Exercise requirements
From the items in the Records below, collect every line containing the string "label" and copy each one. Matching is case-sensitive.

>> START Dataset records

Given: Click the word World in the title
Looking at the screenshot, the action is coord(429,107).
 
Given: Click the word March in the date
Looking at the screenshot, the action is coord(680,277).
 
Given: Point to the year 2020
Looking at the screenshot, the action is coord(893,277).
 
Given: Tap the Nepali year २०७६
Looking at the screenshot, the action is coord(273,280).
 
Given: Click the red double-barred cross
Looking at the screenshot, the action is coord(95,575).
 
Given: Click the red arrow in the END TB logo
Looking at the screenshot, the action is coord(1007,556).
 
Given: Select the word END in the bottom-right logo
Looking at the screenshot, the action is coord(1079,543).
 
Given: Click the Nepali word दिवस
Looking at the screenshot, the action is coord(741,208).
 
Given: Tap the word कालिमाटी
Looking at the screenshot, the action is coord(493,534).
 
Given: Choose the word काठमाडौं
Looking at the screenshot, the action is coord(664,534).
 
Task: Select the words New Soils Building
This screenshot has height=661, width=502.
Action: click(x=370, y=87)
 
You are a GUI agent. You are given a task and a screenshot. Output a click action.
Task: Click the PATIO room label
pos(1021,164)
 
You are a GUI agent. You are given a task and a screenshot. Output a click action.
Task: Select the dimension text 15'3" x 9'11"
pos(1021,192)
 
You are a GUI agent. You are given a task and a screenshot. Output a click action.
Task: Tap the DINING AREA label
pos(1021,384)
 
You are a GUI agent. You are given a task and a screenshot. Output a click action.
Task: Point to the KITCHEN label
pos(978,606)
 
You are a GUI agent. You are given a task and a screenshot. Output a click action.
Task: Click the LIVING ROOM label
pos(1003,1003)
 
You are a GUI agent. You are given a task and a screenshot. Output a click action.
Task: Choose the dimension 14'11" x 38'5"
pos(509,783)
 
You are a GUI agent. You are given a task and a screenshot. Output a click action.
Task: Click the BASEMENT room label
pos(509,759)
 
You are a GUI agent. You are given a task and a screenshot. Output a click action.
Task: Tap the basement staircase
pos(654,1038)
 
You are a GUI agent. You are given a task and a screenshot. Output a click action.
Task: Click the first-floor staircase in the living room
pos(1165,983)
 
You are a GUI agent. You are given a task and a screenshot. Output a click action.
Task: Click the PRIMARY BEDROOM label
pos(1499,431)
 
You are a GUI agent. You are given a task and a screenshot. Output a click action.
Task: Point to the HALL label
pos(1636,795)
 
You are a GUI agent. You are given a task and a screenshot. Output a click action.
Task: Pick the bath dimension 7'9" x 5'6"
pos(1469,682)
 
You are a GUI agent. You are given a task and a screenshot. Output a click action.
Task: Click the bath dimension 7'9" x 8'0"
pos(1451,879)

>> END Dataset records

Reply to the exercise
Task: Click the PATIO room label
Task: Tap the DINING AREA label
Task: Point to the KITCHEN label
Task: Click the LIVING ROOM label
Task: Click the BASEMENT room label
Task: Click the PRIMARY BEDROOM label
Task: Point to the HALL label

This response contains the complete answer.